Von jugendlichem Widerstand: Neue Ausstellung in Bebra

Bebra. Hätte ich den Mut gehabt? Das ist die Frage, die viele der Schüler bewegt, die in den vergangenen Tagen die Ausstellung „Es lebe die Freiheit“ in den Beruflichen Schulen in Bebra besucht haben. Die Ausstellung dokumentiert den Widerstand von Jugendlichen gegen den Nationalsozialismus.

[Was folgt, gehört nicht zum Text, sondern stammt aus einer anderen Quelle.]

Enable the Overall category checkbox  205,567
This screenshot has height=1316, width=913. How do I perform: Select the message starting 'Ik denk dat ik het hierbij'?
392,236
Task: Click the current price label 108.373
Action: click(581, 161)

Die meisten der knapp 30 vorgestellten Persönlichkeiten waren zu dem Zeitpunkt, als sie sich mit dem Nationalsozialismus konfrontiert sahen, im gleichen Alter wie die Bebaer Schüler heute. Geschichtslehrer Dr. Ulrich Schneider nutzt aus, dass die Schüler sich dadurch leicht mit den Jugendlichen identifizieren können. Wenn er mit einer Klasse die Austellung besucht, dann ruft er die Schüler dazu auf, sich eine der Personen herauszusuchen und den Mitschülern vorzustellen.

Die 19-jährige Sophia Rosenthal hat sich für Hans Gasparitsch entschieden, der als 17-Jähriger verhaftet wurde, weil er mit Freunden Flugblätter über Verhaftungen und Morde an Regimegegnern verteilte. An Gasparitschs Geschichte, erklärt Sophia den anderen, bewegt sie, dass er enttäuscht von der Elterngeneration war. Sie liest ein Zitat von Gasparitsch vor: „Die Erwachsenen haben sich nicht gewehrt gegen die Faschisten, obwohl immer so viel in den Zeitungen stand.“

Felix Wicke steht an dem Plakat über Walter Klingenbeck, der den englischen Sender BBC hörte und so erfuhr, dass der Krieg für Deutschland nicht mehr zu gewinnen war. Klingenbeck malte das Victory-Zeichen an Wände und wurde später verhaftet und hingerichtet, weil er in der Öffentlichkeit übermütig damit prahlte und verraten wurde. Das erschüttert Felix Wicke: „Hätte er es für sich behalten, wäre er nicht verhaftet worden.“

Viele der Bebraer Schüler werden die Ausstellung noch besuchen. Schneider: „Ich finde es wichtig, dass die Jugendlichen erfahren, dass es wenige gab, die Widerstand geleistet haben. Ob das Vorbild wird für eigenes Verhalten, bleibt jedem überlassen.“

Die Ausstellung wurde vom Frankfurter „Studienkreis Deutscher Widerstand 1933-1945“ erarbeitet. Sie ist auch für die Öffentlichkeit zugänglich, bis zum 30. Januar immer während der Schulzeit von 7.30 bis 16 Uhr.